On one hand, agencies are full to the brim with job orders from clients. However, they are finding it difficult to find enough people to fill these jobs. According to temp agencies, the challenge being faced in the market is that the number of available workers has shrunk drastically. While the unemployment rate has surely reduced the amount of available workers in the market, the real challenge that agencies face is being able to attract a sufficient amount of workers in a noisy environment (because there are definitely enough workers to sustain economic demand). It’s a job seekers paradise, as they have the ability to hop jobs when they please. Employers should seek innovative recruitment solutions in order to gain an advantage in this tough environment.
Ride-Sharing Ecosystem Expansion
There are two interesting companies which are aiming to expand the ride-sharing or ride-hailing ecosystem.
HyreCar is a unique company which matches owners of idle vehicles with drivers who wish to take advantage of the “gig economy” aspects of the ride-sharing industry. HyreCar recently announced a partnership with Shift Technology in order to further add to its services. The new partnership will allow HyreCar to dramatically improve the efficiency of the insurance claims process, allowing HyreCar to make timely payouts to vehicle owners.

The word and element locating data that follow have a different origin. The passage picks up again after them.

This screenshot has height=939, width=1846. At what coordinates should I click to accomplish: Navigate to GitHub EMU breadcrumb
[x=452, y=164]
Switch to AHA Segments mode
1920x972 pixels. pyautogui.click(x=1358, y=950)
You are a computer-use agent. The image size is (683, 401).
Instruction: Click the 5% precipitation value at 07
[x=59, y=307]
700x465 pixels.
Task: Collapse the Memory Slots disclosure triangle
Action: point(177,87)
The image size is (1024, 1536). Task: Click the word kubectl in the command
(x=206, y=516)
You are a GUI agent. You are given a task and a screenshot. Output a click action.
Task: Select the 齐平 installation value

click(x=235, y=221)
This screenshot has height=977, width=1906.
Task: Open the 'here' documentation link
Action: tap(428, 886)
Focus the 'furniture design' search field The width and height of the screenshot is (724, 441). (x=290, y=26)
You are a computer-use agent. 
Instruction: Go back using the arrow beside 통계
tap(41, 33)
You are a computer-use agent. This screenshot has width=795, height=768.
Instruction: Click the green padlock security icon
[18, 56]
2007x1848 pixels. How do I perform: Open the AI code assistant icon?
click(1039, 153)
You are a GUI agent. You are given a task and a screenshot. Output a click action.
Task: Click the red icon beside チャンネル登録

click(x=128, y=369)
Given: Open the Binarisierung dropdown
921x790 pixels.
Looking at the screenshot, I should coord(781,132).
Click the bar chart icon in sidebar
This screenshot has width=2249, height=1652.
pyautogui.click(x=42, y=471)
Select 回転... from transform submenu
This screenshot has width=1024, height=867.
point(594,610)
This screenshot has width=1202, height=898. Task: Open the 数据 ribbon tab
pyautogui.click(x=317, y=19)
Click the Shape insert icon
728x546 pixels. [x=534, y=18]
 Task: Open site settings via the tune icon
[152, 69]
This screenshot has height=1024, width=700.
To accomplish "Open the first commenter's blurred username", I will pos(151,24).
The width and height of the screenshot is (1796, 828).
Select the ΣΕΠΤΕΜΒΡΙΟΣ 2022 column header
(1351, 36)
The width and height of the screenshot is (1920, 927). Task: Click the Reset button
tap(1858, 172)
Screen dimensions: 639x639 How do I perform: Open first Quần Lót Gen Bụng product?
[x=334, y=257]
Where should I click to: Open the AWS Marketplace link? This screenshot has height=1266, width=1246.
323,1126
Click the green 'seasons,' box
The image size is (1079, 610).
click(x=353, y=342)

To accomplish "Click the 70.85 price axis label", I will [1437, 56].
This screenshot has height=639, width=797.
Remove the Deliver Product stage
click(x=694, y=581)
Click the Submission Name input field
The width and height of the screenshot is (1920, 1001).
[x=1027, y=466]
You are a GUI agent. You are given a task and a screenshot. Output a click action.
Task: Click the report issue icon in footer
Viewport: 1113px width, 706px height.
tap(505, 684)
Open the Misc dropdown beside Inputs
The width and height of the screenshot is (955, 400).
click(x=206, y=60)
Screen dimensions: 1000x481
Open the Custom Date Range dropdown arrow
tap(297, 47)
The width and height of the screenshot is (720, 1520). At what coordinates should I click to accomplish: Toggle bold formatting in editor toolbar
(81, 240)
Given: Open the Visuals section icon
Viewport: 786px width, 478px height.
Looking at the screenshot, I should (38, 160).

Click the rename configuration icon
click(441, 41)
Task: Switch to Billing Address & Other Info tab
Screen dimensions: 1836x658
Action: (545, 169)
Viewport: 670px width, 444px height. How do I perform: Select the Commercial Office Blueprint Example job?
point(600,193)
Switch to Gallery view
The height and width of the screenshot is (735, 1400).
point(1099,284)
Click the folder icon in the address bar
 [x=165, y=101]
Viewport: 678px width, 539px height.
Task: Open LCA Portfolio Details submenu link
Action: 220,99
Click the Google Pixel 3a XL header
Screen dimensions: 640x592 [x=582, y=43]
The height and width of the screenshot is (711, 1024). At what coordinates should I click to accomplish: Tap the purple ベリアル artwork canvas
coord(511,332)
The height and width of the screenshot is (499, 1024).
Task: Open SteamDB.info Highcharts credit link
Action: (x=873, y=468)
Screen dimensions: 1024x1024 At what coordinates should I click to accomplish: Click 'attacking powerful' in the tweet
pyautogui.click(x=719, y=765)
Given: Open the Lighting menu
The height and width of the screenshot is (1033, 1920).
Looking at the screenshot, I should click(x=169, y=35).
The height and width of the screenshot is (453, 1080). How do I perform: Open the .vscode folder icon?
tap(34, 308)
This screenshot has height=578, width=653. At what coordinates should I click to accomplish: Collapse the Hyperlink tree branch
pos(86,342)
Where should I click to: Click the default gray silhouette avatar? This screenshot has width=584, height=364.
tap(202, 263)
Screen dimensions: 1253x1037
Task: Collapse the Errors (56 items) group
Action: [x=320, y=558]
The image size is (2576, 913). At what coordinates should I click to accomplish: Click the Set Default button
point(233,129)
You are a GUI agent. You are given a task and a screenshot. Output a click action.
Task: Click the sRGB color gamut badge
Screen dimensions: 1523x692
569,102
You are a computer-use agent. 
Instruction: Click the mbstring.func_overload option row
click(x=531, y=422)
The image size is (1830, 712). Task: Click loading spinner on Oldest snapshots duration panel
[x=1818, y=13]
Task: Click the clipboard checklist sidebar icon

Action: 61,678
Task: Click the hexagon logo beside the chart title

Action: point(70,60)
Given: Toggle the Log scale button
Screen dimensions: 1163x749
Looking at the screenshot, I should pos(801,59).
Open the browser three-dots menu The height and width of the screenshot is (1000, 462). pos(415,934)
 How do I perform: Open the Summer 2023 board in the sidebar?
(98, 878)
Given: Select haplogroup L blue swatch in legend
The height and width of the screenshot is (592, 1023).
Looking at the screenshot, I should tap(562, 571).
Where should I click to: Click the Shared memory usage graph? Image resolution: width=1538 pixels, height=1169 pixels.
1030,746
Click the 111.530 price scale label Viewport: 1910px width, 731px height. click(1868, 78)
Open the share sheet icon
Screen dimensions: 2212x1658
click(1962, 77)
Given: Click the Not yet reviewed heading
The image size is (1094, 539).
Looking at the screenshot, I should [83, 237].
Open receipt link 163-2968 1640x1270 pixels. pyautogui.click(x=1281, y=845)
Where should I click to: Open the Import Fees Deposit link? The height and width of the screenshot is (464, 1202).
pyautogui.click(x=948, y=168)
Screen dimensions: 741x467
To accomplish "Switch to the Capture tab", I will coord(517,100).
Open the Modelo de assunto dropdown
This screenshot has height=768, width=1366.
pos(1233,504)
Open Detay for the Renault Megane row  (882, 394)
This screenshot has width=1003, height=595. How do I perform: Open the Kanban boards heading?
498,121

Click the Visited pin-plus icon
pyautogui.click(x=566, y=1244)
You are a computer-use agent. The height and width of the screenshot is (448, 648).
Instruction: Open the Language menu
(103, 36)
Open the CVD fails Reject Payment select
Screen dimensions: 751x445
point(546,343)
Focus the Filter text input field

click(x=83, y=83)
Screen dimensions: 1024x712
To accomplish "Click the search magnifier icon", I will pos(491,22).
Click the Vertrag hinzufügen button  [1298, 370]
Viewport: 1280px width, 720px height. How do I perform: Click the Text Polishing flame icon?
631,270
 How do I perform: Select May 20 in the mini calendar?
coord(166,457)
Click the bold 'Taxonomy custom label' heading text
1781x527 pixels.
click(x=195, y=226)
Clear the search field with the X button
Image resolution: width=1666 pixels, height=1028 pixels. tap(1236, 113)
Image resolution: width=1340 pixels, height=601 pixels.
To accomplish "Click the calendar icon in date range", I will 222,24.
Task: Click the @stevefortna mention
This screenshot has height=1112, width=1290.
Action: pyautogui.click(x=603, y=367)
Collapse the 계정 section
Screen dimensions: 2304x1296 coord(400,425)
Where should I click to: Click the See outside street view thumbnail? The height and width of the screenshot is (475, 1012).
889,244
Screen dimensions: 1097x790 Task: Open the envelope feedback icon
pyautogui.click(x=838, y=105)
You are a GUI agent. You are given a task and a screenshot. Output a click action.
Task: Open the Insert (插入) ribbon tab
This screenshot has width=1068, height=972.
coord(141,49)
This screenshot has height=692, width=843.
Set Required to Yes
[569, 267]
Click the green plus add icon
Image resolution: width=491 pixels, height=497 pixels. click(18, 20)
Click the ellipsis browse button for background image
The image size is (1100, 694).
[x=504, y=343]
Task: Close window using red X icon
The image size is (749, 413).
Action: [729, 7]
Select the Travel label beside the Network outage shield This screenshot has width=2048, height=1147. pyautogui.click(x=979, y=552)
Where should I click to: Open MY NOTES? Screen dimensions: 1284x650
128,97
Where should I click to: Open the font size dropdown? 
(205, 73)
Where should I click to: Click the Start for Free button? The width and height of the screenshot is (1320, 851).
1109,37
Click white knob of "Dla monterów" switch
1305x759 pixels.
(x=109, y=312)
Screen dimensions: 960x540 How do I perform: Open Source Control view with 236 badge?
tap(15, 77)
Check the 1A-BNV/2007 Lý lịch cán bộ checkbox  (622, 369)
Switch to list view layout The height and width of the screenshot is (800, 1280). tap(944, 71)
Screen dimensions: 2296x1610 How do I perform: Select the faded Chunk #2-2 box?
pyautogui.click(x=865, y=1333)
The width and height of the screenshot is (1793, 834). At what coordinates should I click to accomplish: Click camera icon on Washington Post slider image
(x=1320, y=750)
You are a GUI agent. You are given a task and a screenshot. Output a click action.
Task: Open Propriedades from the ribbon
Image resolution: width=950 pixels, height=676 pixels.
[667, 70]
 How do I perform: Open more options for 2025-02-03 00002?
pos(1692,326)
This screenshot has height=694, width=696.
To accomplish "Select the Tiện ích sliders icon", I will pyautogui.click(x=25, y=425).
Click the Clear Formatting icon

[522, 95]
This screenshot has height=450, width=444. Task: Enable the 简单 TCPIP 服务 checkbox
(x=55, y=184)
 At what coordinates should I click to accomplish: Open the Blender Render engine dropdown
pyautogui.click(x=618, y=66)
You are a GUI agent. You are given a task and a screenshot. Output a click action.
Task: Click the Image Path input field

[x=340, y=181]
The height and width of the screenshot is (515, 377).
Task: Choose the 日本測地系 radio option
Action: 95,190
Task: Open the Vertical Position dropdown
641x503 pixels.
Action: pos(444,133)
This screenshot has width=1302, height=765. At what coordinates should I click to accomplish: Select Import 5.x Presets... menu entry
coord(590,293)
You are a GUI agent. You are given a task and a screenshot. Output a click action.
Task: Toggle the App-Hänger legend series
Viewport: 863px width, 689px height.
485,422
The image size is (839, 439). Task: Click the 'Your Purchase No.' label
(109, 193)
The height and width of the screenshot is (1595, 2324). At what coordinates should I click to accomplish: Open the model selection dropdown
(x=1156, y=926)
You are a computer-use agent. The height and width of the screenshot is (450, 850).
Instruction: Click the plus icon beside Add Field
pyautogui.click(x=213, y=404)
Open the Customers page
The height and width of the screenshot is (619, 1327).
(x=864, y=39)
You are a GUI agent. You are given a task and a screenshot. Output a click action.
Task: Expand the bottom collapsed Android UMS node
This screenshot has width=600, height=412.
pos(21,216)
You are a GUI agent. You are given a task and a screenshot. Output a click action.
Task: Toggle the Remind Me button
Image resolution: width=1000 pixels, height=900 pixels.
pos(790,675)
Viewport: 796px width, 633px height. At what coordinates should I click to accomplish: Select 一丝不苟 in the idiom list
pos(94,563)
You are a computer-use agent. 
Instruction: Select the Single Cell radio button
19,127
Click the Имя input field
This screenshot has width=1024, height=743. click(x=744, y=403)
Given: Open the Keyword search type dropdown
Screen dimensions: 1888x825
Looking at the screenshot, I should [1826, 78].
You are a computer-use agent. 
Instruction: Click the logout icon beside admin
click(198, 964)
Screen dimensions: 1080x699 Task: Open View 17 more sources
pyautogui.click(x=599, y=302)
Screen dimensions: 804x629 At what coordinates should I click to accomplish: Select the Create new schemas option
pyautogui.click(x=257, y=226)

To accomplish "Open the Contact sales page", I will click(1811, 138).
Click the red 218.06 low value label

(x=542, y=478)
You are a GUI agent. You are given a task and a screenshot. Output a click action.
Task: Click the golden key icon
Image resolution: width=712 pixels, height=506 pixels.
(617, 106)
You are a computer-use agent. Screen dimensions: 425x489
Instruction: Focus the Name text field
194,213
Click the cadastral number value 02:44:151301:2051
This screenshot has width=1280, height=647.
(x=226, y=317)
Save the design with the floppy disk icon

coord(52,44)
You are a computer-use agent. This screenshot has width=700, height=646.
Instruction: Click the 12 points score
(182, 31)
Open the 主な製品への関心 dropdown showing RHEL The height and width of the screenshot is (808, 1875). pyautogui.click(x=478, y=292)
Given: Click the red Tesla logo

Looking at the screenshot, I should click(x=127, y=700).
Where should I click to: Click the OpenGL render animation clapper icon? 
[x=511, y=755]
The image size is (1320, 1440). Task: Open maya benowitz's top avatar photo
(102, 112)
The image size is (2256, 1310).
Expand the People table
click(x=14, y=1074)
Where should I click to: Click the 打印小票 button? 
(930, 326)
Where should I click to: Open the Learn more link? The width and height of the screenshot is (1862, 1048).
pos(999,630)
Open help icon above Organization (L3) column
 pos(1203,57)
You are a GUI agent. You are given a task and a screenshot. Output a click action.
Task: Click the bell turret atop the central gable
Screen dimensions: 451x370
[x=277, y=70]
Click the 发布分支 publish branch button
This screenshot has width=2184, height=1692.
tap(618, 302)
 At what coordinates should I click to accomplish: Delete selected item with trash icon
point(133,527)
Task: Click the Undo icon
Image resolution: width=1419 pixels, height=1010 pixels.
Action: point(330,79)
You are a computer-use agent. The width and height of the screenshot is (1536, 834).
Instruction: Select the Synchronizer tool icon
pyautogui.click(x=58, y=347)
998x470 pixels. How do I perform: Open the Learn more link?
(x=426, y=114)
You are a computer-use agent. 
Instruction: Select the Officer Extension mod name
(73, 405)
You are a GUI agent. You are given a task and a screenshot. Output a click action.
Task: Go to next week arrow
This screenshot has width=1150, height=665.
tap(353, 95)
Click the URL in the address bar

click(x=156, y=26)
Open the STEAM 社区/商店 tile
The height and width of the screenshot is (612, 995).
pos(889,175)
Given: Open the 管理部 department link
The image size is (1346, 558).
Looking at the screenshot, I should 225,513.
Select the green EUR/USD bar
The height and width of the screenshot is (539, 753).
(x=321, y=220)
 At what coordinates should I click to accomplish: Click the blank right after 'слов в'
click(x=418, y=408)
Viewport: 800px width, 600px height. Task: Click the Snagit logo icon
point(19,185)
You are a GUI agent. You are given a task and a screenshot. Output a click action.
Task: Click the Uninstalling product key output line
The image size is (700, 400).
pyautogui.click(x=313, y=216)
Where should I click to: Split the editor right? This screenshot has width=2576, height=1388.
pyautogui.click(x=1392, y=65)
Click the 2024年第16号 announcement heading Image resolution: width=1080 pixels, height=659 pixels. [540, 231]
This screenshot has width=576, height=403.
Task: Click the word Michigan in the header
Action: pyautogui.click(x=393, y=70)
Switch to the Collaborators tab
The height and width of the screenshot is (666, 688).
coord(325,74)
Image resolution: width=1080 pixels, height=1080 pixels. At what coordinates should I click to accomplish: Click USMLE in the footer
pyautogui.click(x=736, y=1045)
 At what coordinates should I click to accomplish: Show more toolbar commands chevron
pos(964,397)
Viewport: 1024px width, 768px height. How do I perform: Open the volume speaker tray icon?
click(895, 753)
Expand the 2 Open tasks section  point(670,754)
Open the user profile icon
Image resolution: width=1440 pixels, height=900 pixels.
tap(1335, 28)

Across the ocean, Chris King’s startup “Splend” is going head to head with General Motors’ Maven. Splend is one of the world’s largest car rental, leasing providers to Uber, and on-demand rideshare groups. The firm recently received a $7.2M investment, and $220M debt financing package from one of the world’s largest fleet management companies. Asides from leasing vehicles, and the individual data it tracks on its 2500 (and growing) drivers, Splend provides information on key events in various locations that allow drivers to be at the right place and the right time. It helps them earn during “surge”, or higher, pricing.